→ **Action item**:
Please print the entries below exactly, from the line with "Task: Click the Octane render region icon" through the line with "Click the Metallic", including both of those lines and leaving out all others.

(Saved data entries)

......

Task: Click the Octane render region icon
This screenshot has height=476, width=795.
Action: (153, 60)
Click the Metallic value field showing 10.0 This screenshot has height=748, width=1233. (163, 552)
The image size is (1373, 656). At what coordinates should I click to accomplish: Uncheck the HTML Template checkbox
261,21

......

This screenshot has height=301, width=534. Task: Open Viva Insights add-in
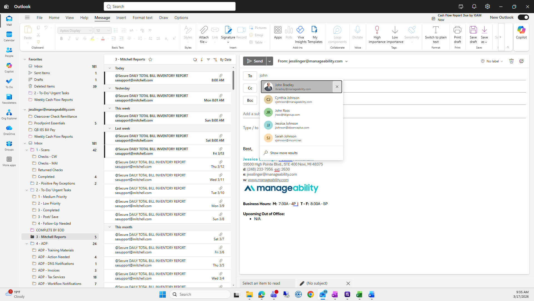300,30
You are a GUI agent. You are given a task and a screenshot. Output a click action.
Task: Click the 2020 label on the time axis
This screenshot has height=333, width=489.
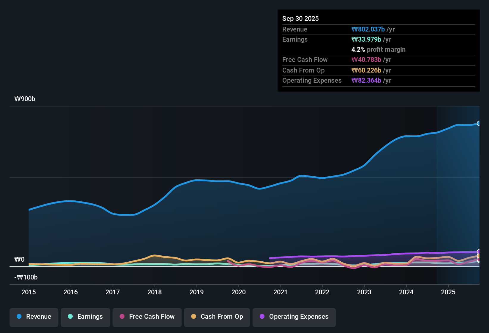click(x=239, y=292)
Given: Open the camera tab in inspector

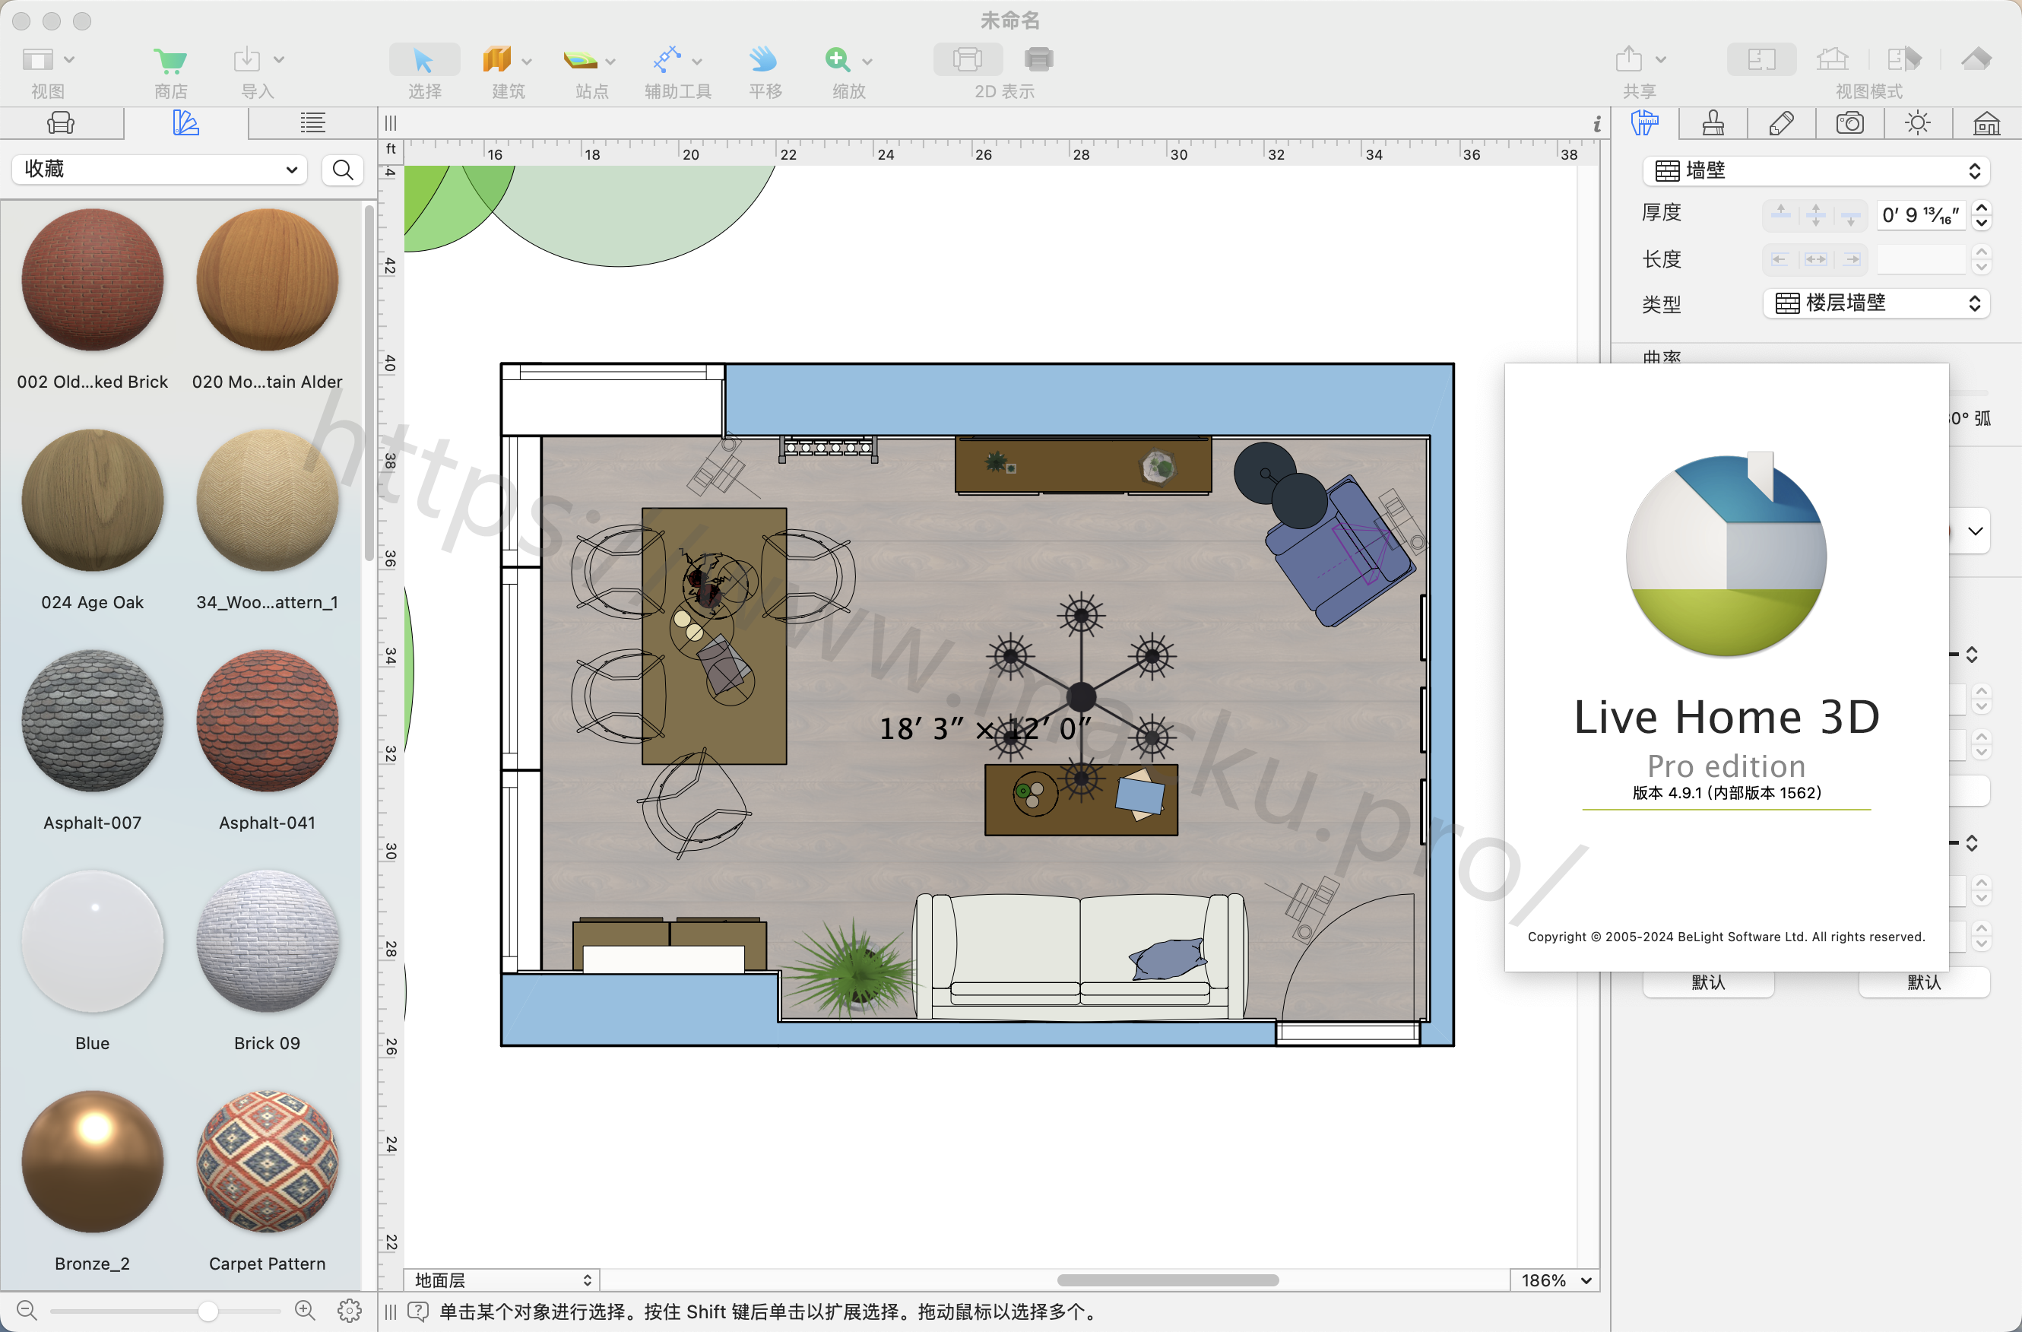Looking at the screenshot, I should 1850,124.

......

→ **Solved exercise**:
Task: Click the Octane render region icon
This screenshot has height=476, width=795.
Action: (153, 60)
Click the Metallic value field showing 10.0 This screenshot has height=748, width=1233. (163, 552)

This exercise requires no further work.